(Pixel coordinate grounding data)
○ ○ ○ ○ ○ ○ ○

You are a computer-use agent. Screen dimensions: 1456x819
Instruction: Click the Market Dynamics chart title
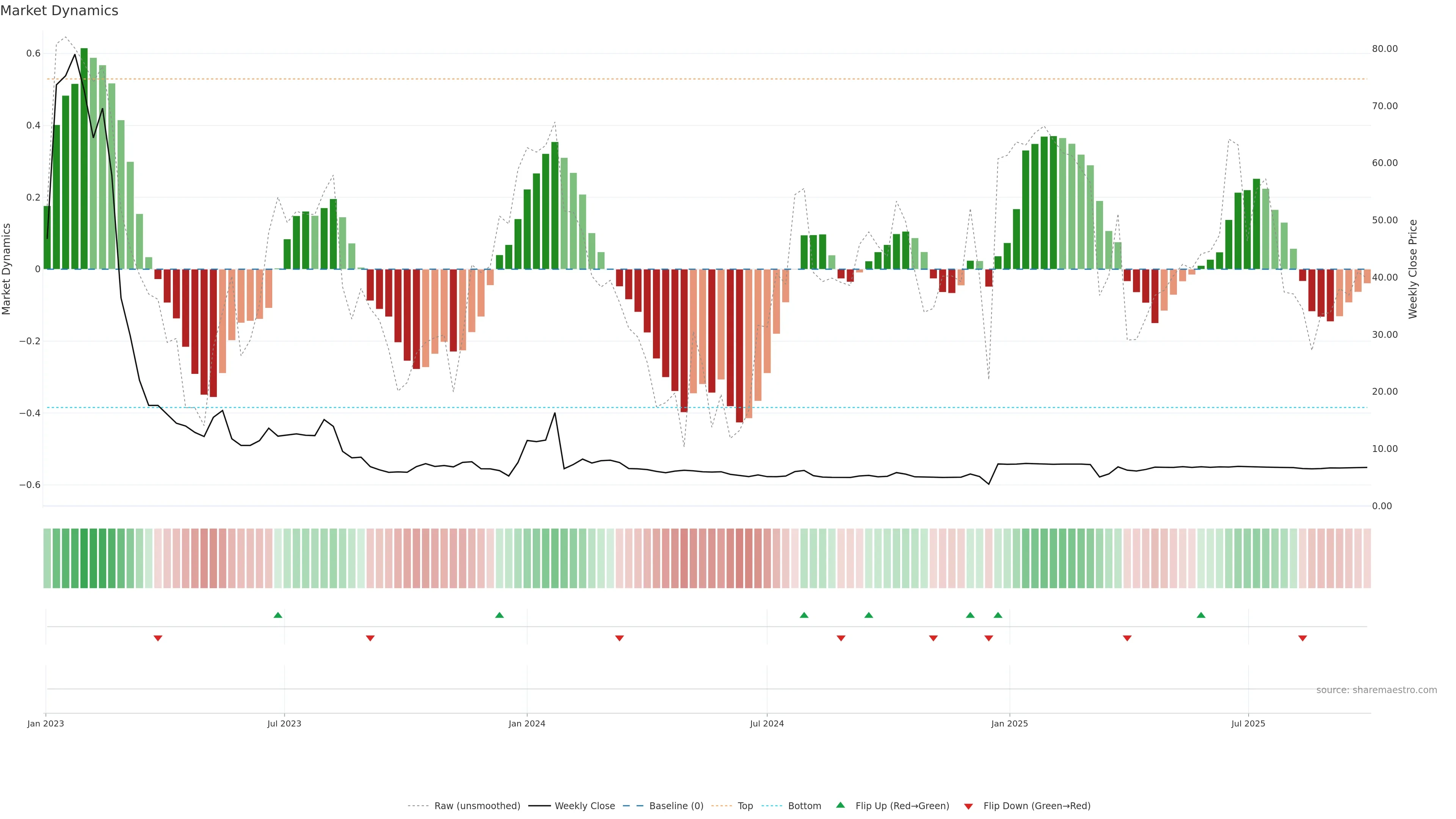click(60, 11)
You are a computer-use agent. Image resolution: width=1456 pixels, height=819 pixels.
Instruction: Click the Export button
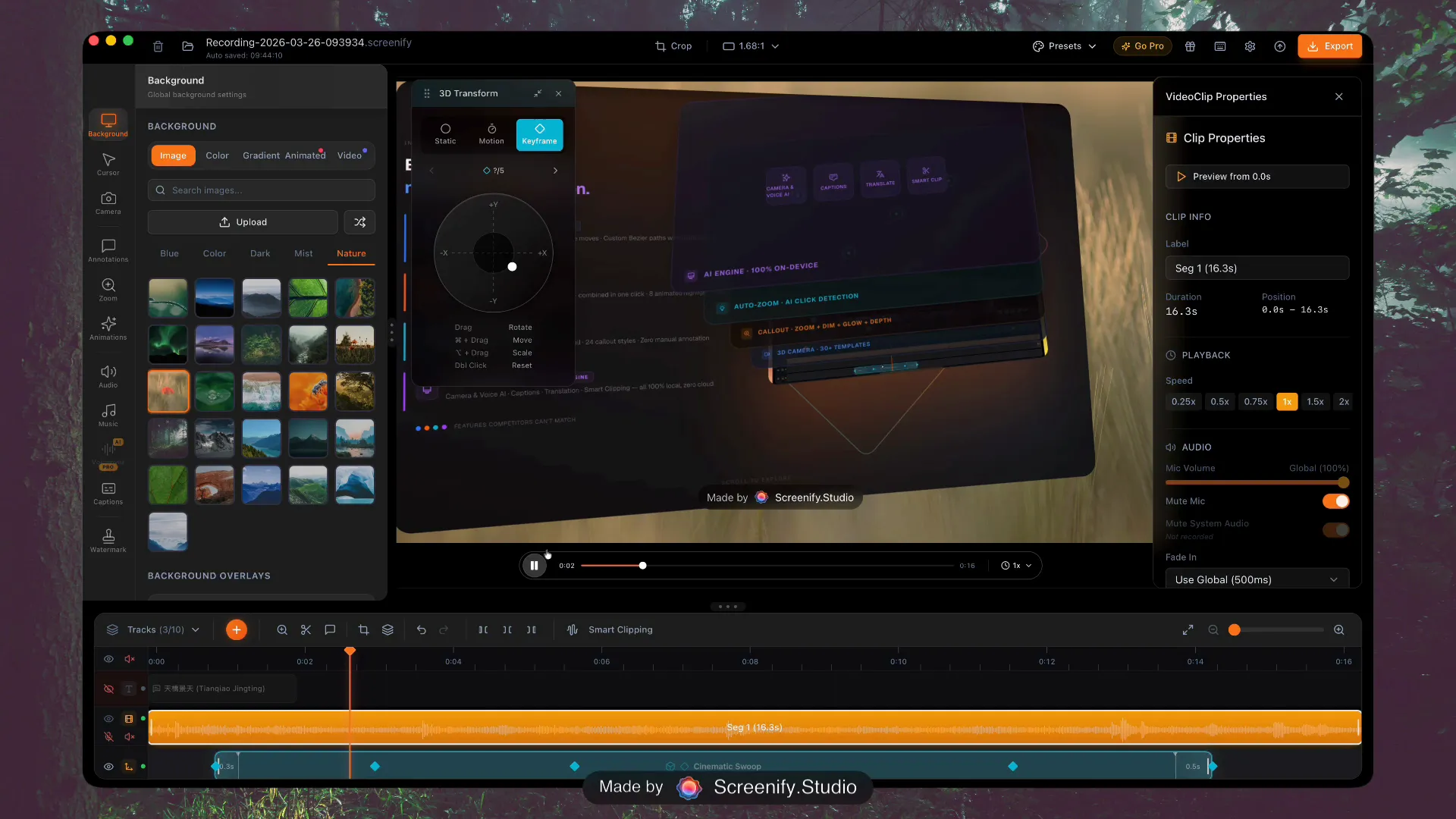click(1329, 46)
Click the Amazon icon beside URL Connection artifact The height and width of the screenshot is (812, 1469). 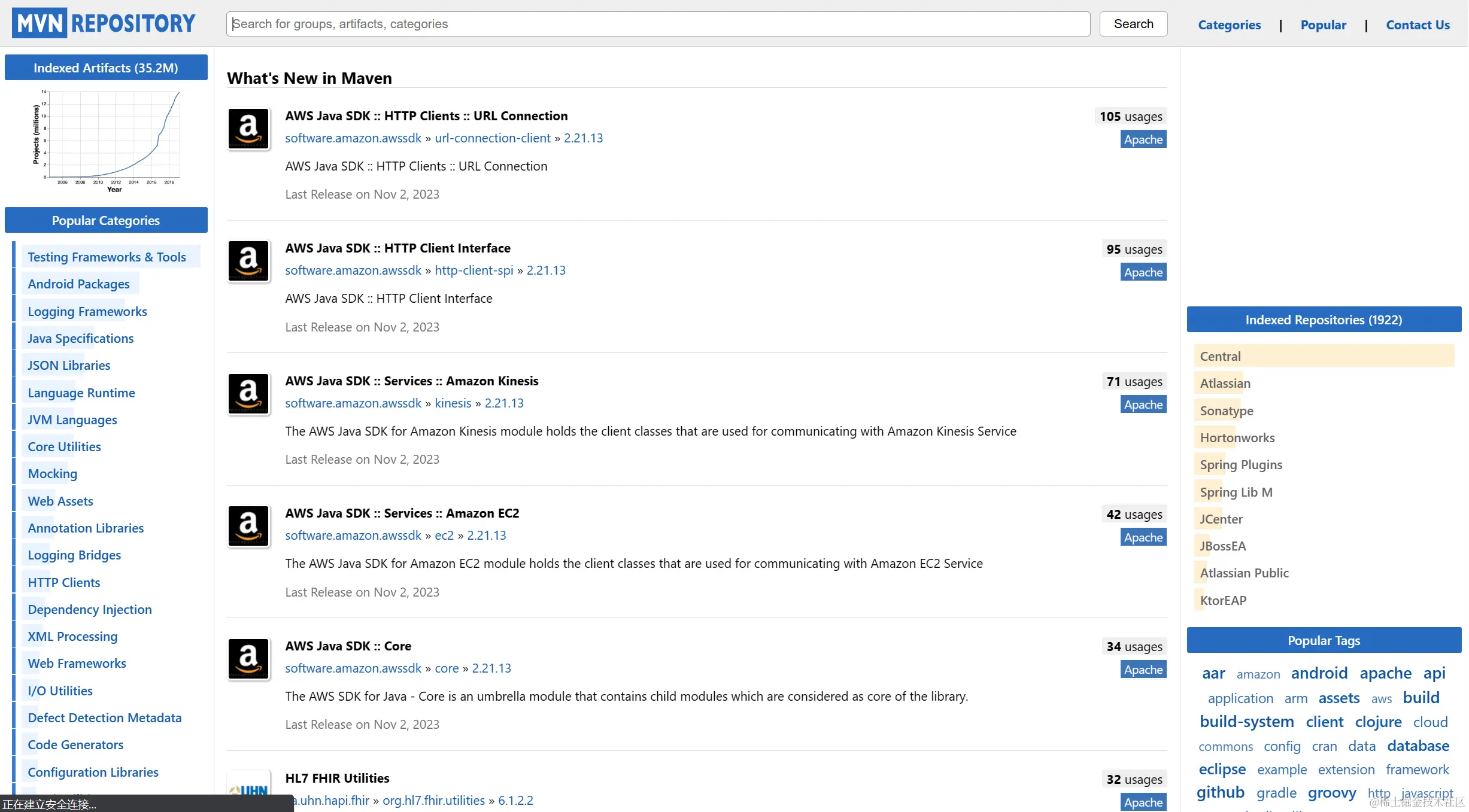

○ ○ ○ ○ ○ ○ ○

What is required:
Only the lines from the one holding "Instruction: Click the Export button" through the last line of the records should be output, please, exactly and without any pictures.

The completed task:
Instruction: Click the Export button
click(1329, 46)
Click the Amazon icon beside URL Connection artifact The height and width of the screenshot is (812, 1469). 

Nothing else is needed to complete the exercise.